阿鬼
北京冬季奧運即將舉行,北京當局也似乎不介意多唔多人參與或出席,反而決定採用所謂「閉環」系統,限制可以出席的人數。此外,他們亦要求所有參加冬奧的記者、運動員、官員又或者工作人員,強逼安裝冬奧通MY2022的app,要在出發前14日就要開始使用。過往曾多次公開嚴重安全漏洞的加拿大Citizen Lab,亦針對冬奧運app作出研究,發現北京當局強逼出席者安裝的app中有最少兩項嚴重漏洞。

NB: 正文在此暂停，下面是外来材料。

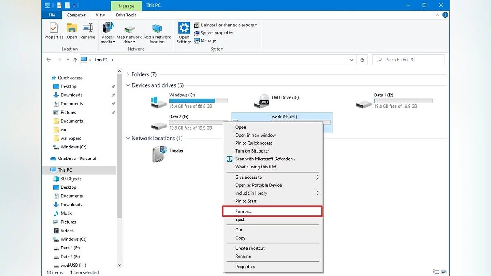Open the address bar history dropdown
The width and height of the screenshot is (491, 276).
tap(351, 60)
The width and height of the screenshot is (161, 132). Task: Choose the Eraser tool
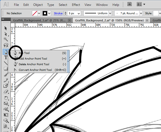point(6,91)
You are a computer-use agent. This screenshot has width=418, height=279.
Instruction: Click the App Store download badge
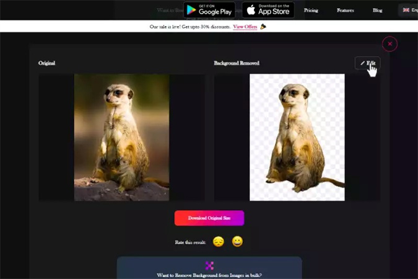point(268,10)
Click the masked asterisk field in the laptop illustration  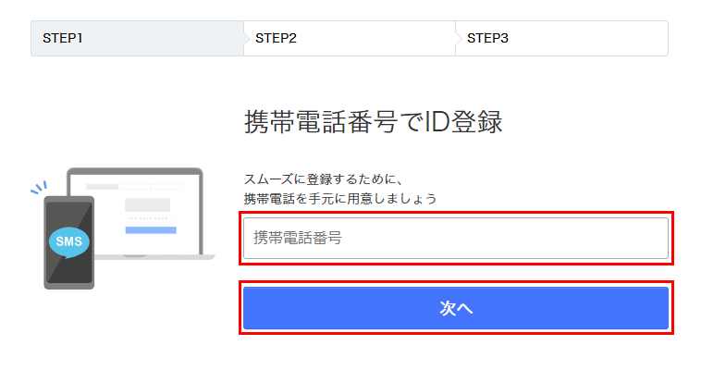click(x=151, y=219)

第一項重要的漏洞是app不能正常地驗證SSL證書,讓黑客可以假扮正常的伺服器。若黑客整了一個假的伺服器,用家使用app時無法知道已接駁至假的伺服器,加上app因不能正確驗證SSL,故此app仍然會傳送或接收資料。這表示用家經app儲存的私人資料、健康資訊、記錄等,就會傳送至假的伺服器,被黑客全面截取。
另一項漏洞就更大鑊的是,部份資料經app傳送時完全無加密。只要在同一個Wi-Fi網絡,黑客就可以輕鬆存取用戶資料,被黑客入侵,令用戶洩露隱私甚至成為被監控的對象。
此外,Citizen Lab亦發現Android版本有一些字詞敏感清單,包括六四、天安門、習近平、維吾爾人、達賴喇嘛,唯有關功能暫時未被啟動。美國當局已建議去北京出席的冬奧的人士,應使用即棄的手機。